- Theatrical poster
- Directed by: K. Shrikuttan
- Written by: Simon Tharakan Dialogues: Satheesh Babu Payyannur
- Screenplay by: Simon Tharakan
- Story by: Jensher
- Produced by: Simon Tharakan
- Starring: Nagesh Thilakan Srividya Roque Tharakan Manoj K. Jayan
- Cinematography: Jayanan Vincent P. N. Sundaram K. Ramachandra Babu Venugopal
- Edited by: M. S. Mani
- Music by: Johnson Lyrics: Bichu Thirumala
- Animation by: Ram Mohan Biographics & Gimmicks
- Production company: Jensher Productions
- Distributed by: Jensher Productions
- Release date: 27 August 1993;
- Country: India
- Language: Malayalam
- Budget: ₹1.4 crore

= O' Faby =

1993 film by Sreekumar Krishnan Nair

O' Faby is a 1993 Malayalam-language film. It was Asia's first full-length live-action/animation hybrid feature film. Directed by Sreekumar Krishnan Nair. It stars Nagesh, Thilakan, Roque Tharakan, Manoj K. Jayan and Srividya. The director of animation was Ram Mohan. Singers K. J. Yesudas, K. S. Chithra and S. P. Balasubrahmanyam sing songs with lyrics penned by Bichu Thirumala. The cinematography team included Jayanan Vincent, Ramachandra Babu P. N. Sundaram and Venugopal Madathil.

== Plot ==
O' Faby tells the story of the friendship between the hero and the animated character, Faby. The producer's son Roque played the hero role. The hero experiences many troubles but is saved by Faby.

== Cast ==

- Shammi Thilakan (voice) & Mela Raghu (motion capture) as Faby
- Roque Tharakan as Sandy (voiced by Sudheesh)
- Nagesh as Muthu Swami
- Thilakan as Commissioner Nair
- Srividya as Sophie
- Devan as John
- Nassar as S.I Sekher
- Ilavarasi as Jeni
- Manoj K. Jayan as S.I Siby
- Krishnankutty Nair as Slum man
- N. L. Balakrishnan as Fernandez
- Philomina as Mary
- Ashokan
- Subair as C.I Jayashankar
- Jagathy Sreekumar as Rappai
- Narendra Prasad as Saint
- Raghavan as P.C Rajaram
- Mamukkoya as Tea seller
- Sukumari as Slum Lady
- Divya Unni as Child
- Sandra Thomas as Child
- Sachith Soju as Child
- Shajith as Kishore
- Rafeeq as Christopher

== Production ==
=== Development ===
Sreekumar Krishnannair (K. Sreekuttan), son of veteran director M. Krishnan Nair decided to make a live-action animated film after watching Who Framed Roger Rabbit and wanted to attempt similar experiment in Malayalam. Simon Tharakan, an NRI who learned of a news article about a mechanical robot founded by Sreekuttan's friend VS Sabu travelled to India to meet the inventor and he decided to produce a film.

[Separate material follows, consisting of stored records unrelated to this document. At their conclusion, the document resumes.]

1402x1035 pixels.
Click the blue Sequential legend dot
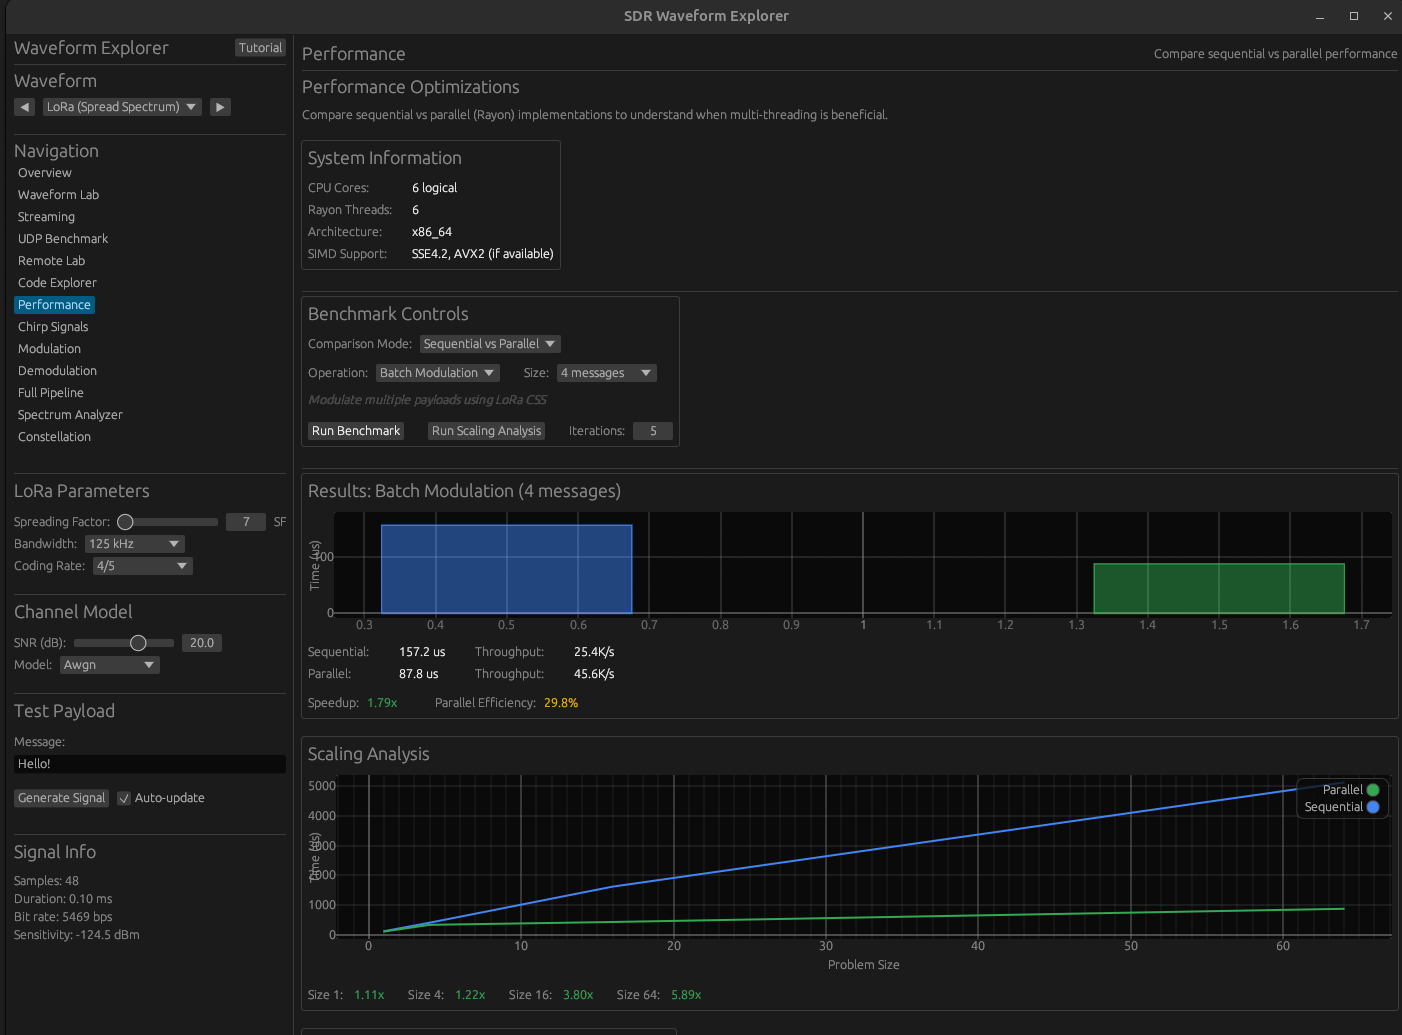(1373, 807)
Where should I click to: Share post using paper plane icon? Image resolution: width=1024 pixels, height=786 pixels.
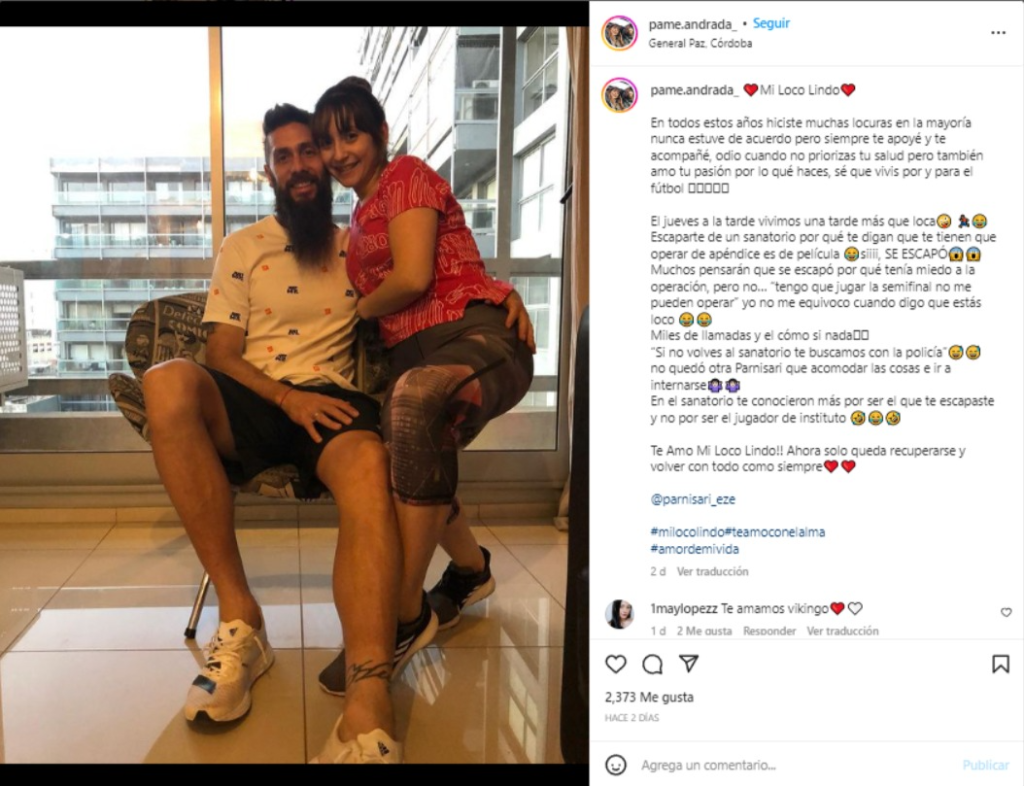[688, 663]
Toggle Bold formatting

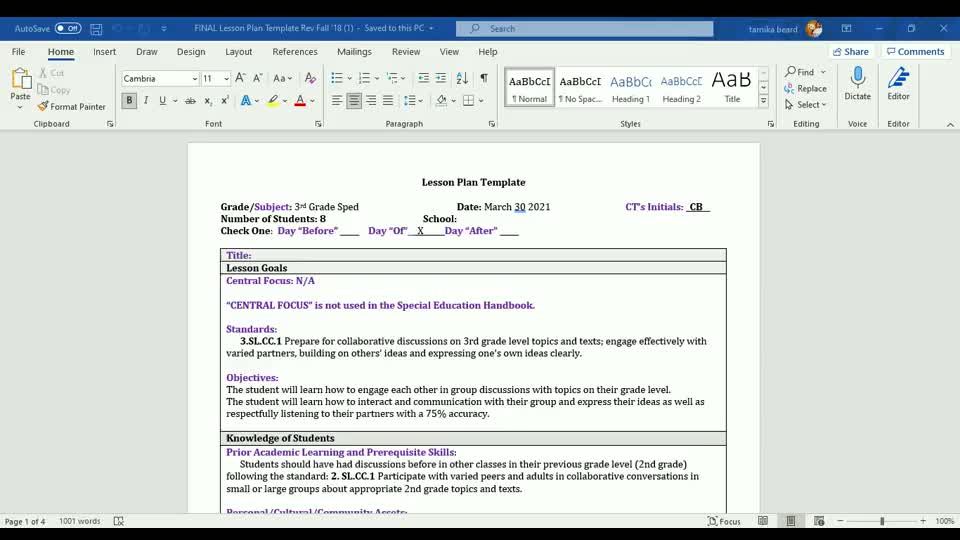click(129, 101)
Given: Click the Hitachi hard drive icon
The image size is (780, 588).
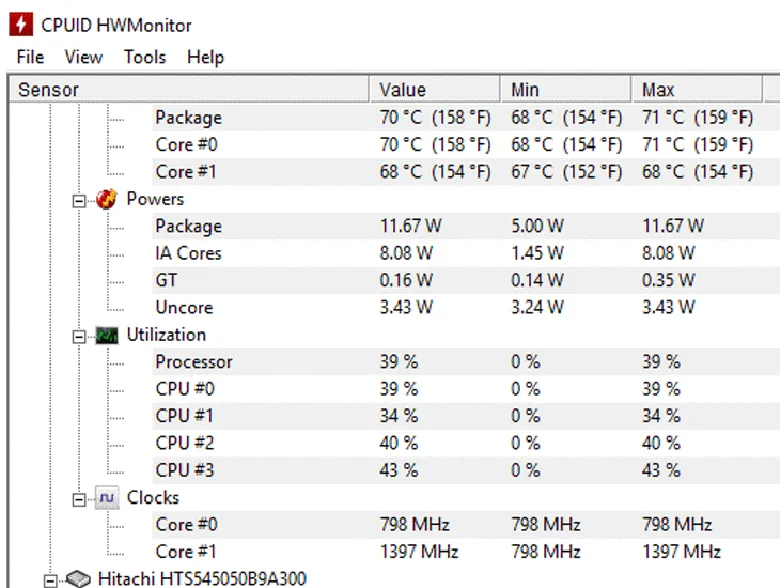Looking at the screenshot, I should coord(78,579).
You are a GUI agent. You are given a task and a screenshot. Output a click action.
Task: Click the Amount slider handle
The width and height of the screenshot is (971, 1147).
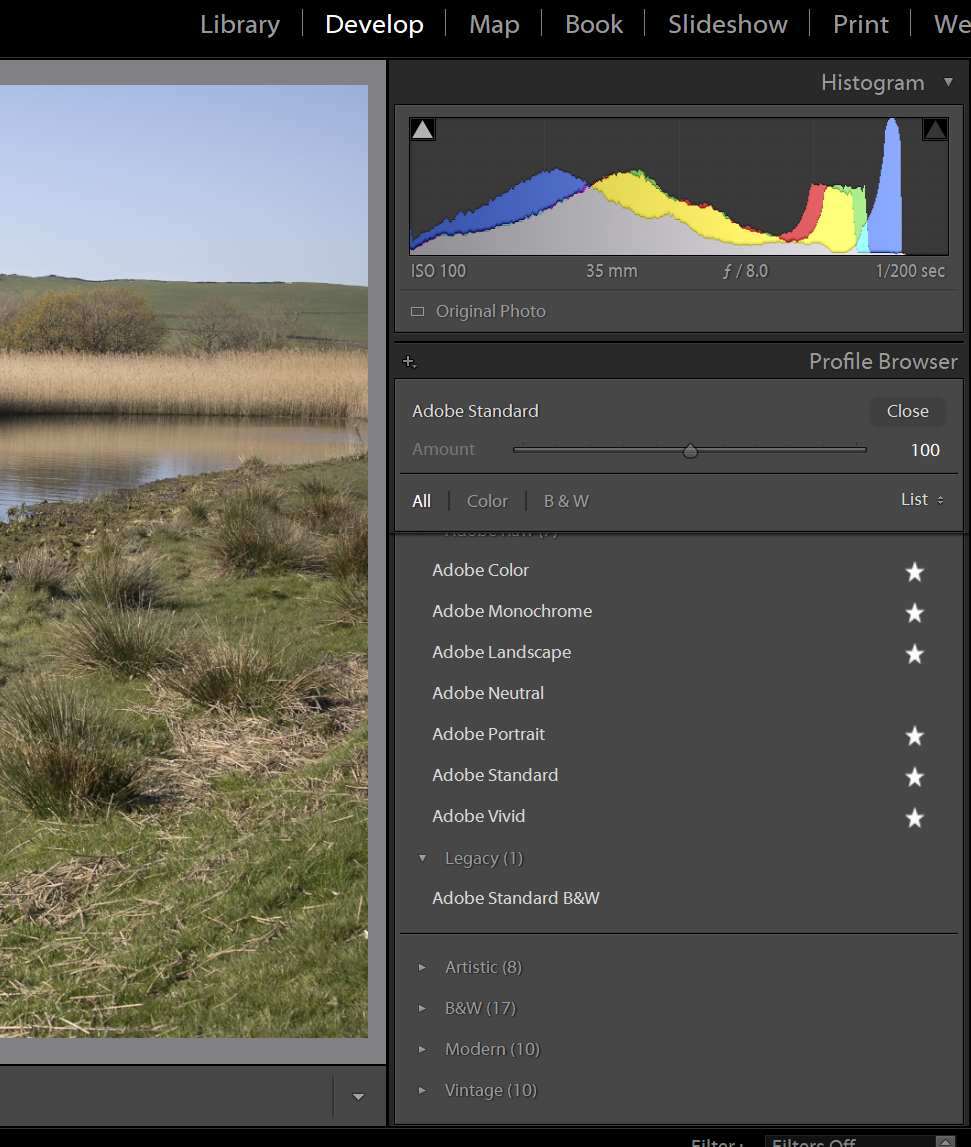tap(689, 450)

VS Sabu and Tharakan decided to have Sreekuttan to handle the direction after observing his work on the sets of Sargam. Sreekuttan expressed his interest to do a live-action animated film to which they agreed. Tharakan came up with a concept based on character Fagin from Oliver Twist. Tharakan's son Roquey was chosen to portray the film's main protagonist.

=== Filming ===
To make actors react and emote to the animated character, Sreekuttan chosen Raghu of Mela to play human version of Faby and a costume was created to resemble the sketches of Faby and given to Raghu. After this, the scenes were shot again leaving spaces to be “filled in later” with the animated figures.

For the post-production to include animation, makers met Ram Mohan, father of animation who scolded them for making a film without employing an animator for pre-production and for not story boarding the film however he then gave them drawings for the cartoon characters along with a template of expressions for each situation. Makers had problems in including the animated sequences to the footage so a basic Click 3 camera was bought and a halogen light was fixed onto it, "Each film from O’ Faby's reels was then fixed onto the Click 3 camera for the image to get magnified, making the tracing simpler". Around 50 artists too were hired full-time to sketch the cartoon characters into cel sheets which went on for more than a year. The film's budget was around 1.4. crores.

== Soundtrack ==
Soundtrack was composed by Johnson and the lyrics by Bichu Thirumala.
- O Faby - K. J. Yesudas
- Rajapakshi - K. J. Yesudas
- Dingara Dinga - S. P. Balasubrahmanyam
- Thaaazhathum - K. S. Chithra

== Release ==
Simon Tharakan who produced the film had distributed it all by himself. The film was released in August 1993 despite hype, the film failed at the box-office.